* _Exercise details_
In the forum thread about re-driving screws, please name the woods bilyo gives as examples where a screw is highly likely to be looser the second time.

-- Extracted text start --

# Removing and re-driving a screw?



## Smile_n_Nod (Jan 20, 2011)

If I drive a screw into a piece of wood, and then at a later time I remove the screw and tut the same screw back into the same hole, will the screw always be a bit looser than it was before?


----------



## bilyo (May 20, 2015)

Highly likely if you are dealing with soft wood like pine or cedar. If the screw is in hardwood like maple or oak and the screw was not over rotated the first time, the threads that were cut by the screw are likely intact and the second time it will probably be just as tight or close enough.


----------



## splintergroup (Jan 20, 2015)

bilyo said:


> Highly likely if you are dealing with soft wood like pine or cedar. If the screw is in hardwood like maple or oak and the screw was not over rotated the first time, the threads that were cut by the screw are likely intact and the second time it will probably be just as tight or close enough.

-- Extracted text end --
-- Material start --

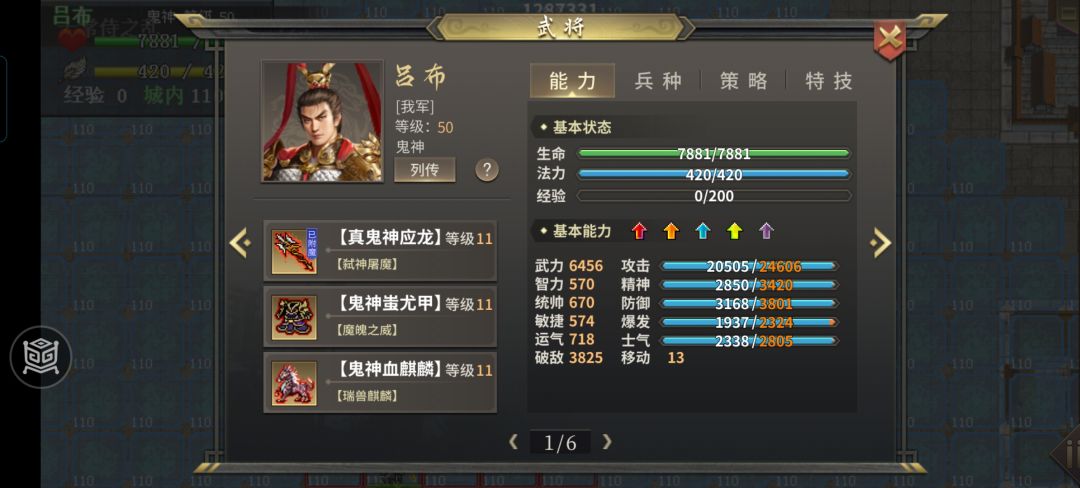Click the orange up-arrow stat icon
This screenshot has height=488, width=1080.
coord(671,231)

-- Material end --

* _Answer for the task_
Soft woods such as pine or cedar.